Passage provided ::
I ran into a friend of mine at a local used record store last week. I was going on and on about a Rickie Lee Jones EP but his mind was clearly somewhere else. He had just seen the picture of David Lowery's performing rights royalty statement on the Internet; the one where Lowery demonstrated he had received $16.89 for one million plus plays of his song "Low" on Pandora.
My friend is a music aficionado with refined tastes and leftist leanings and he was clearly pissed. "If the artists are making so little money why don't we just steal their music?” he asked.
My response to this question usually depends on how cranky I am. I basically have three answers.
First: right, why don't we just steal the music? That cat escaped the bag a long time ago. Everything is available on the Internet and if you don't know how to find it, your teenager does. Despite the fact that stealing music in 2013 is morally no different than when I walked out of a drugstore in 1967 with the latest 45s tucked under my shirt, it's certainly a lot easier.
Second: send the RIAA and their army of lawyers out to sue everybody. Hell, given the kind of month I've had financially I might even sign up. Despite the ludicrousness of suing college students and single mothers and despite the fact that even the RIAA seems to have stopped pursuing this strategy, until technology develops an effective way to stop illegal file sharing, mass lawsuits or the government taking down Internet empires like that which belonged to Kim Dotcom (Megaupload) may be the only truly effective way to stop spreading illegal music.
Third, the real answer is that the music business is now on the honor system and whether we like it or not streaming and similar services are not just the future, they are the present. I don't particularly like this model. I'm a dinosaur and like to own physical records but I can't ignore reality. I wrote about this same subject a while back (http://tripaldredgelaw.blogspot.com/2012/07/in-defense-of-emily-white.html.)
It’s a turf war and a number of battles are being fought right now over the issues between performing rights organizations, publishers, record companies and artists. The field is a mess but the royalty situation may improve over time as these different battles shake out. Everybody's fighting for a bigger piece of an ever-shrinking pie, but I can tell you from some of the recent talks I have heard on the subject, the fights are very serious and they are very real.
Artists like Lowery, who presumably were at one time signed to major record deals and major publishing deals really don't have much say in the matter, if they signed away their rights to their master recordings and musical compositions. I could point out that Lowery just displayed his BMI statement which is just one piece of the pie. He should also be credited with royalties from his record label and his publisher but the fact remains, its still not a lot of money. Truly independent artists, those who still own the rights to administer their masters and their publishing interests can choose to avoid being on these sites (if they are careful in selecting their distribution methods). The downside to this is that they risk losing exposure to a rapidly expanding audience.
It is all daunting but it really does feel like the beginning of a major technological shift. Should artists and songwriters be patient? No, of course not; they need to keep up the fight on all fronts…but we’re not helping them or ourselves by stealing.

Source information ::
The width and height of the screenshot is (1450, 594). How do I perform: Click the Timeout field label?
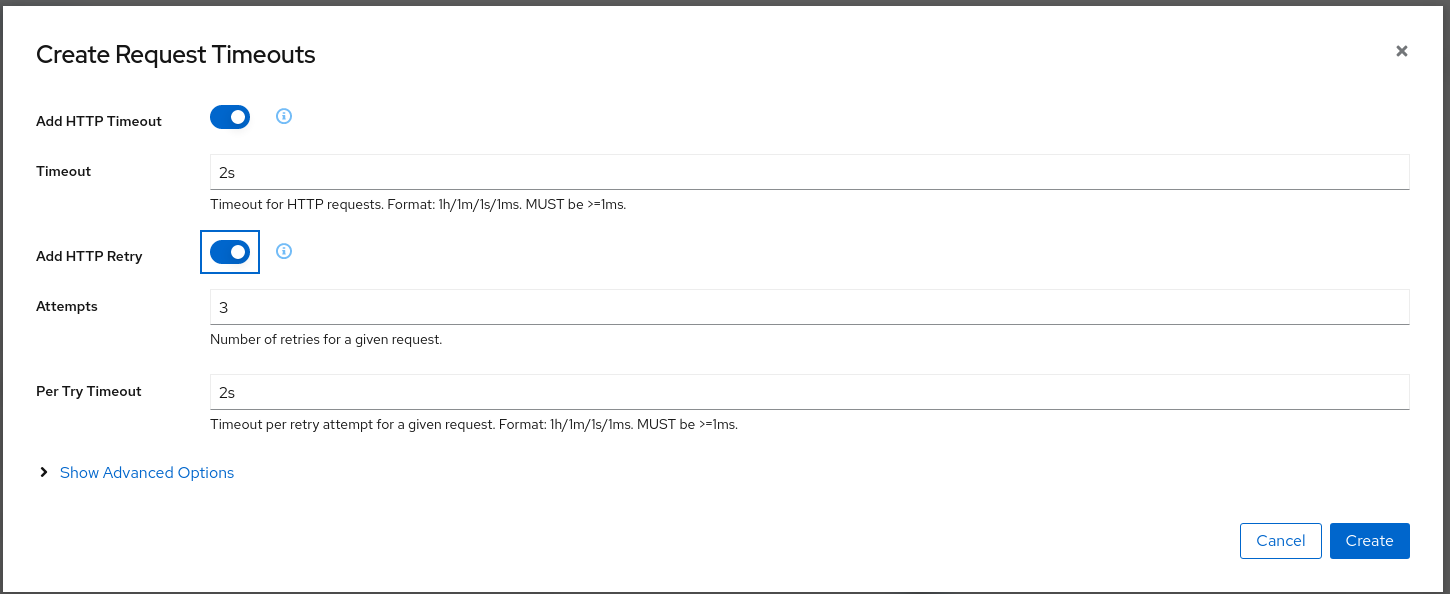pos(63,171)
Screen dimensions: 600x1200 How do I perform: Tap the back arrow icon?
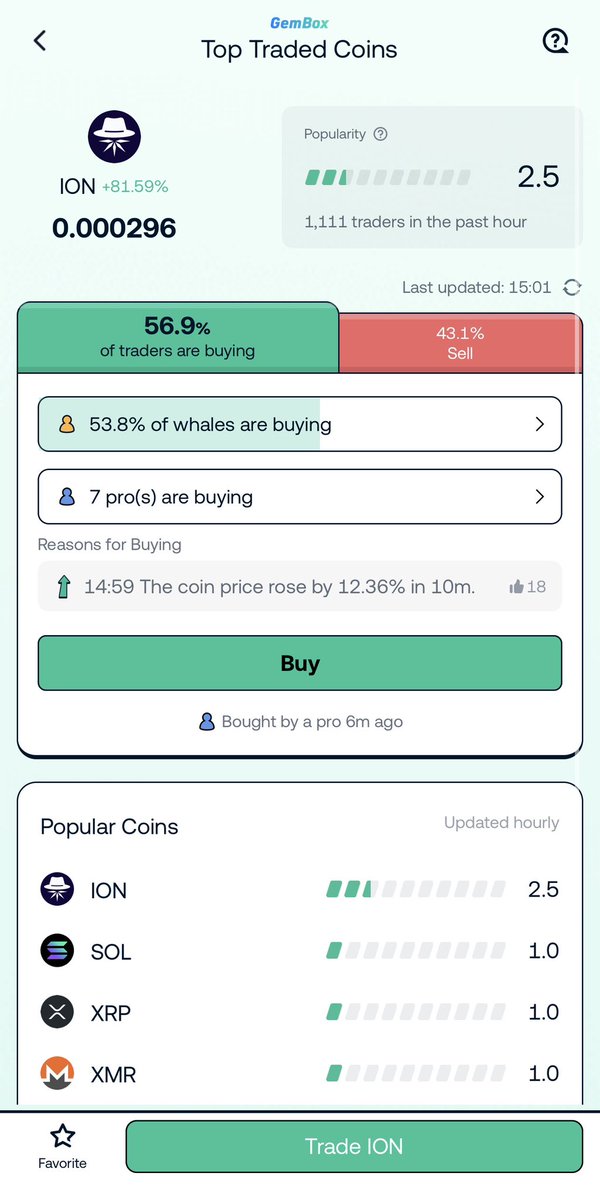[x=40, y=41]
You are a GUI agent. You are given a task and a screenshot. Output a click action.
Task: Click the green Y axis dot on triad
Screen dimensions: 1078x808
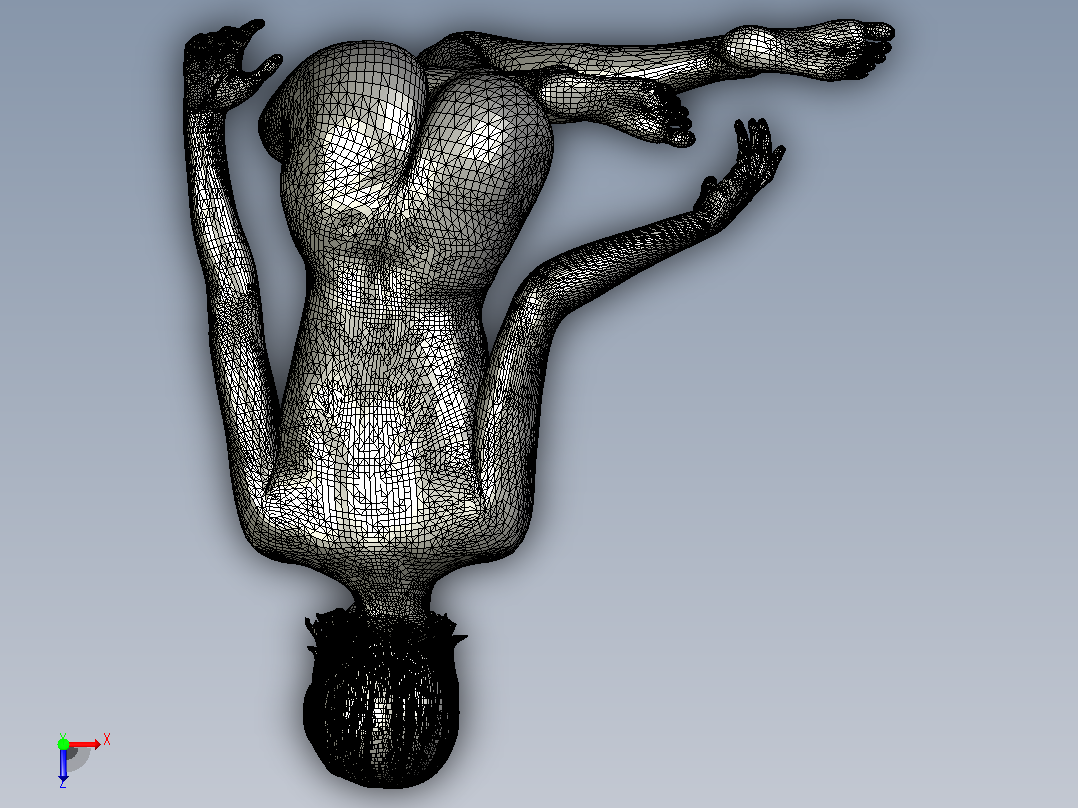pyautogui.click(x=63, y=744)
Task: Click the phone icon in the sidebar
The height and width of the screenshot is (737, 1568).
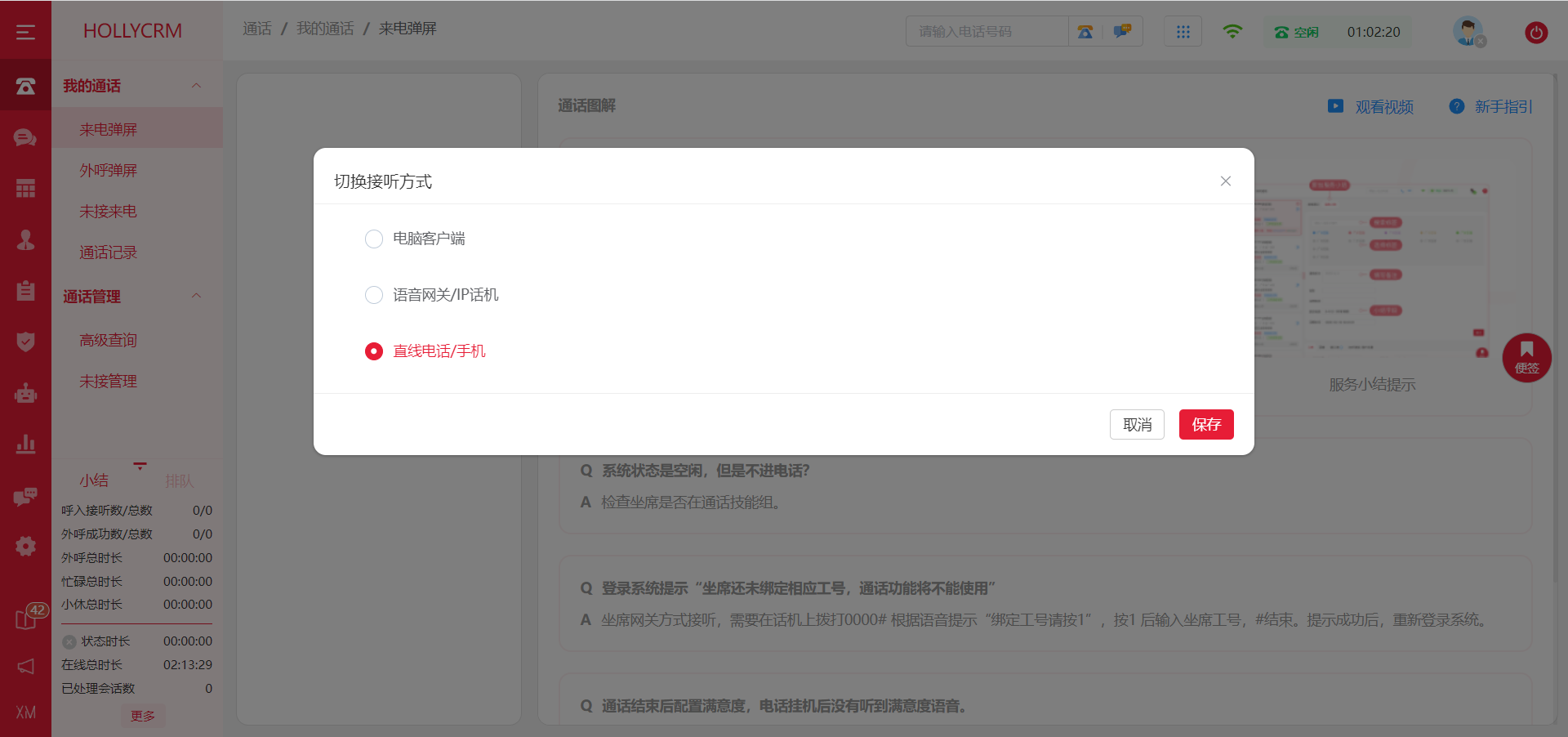Action: (x=25, y=86)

What you will do :: From the essay on music royalties, list every party that the essay names in the turf war currently being fought.

Exercise result :: Performing rights organizations, publishers, record companies, and artists.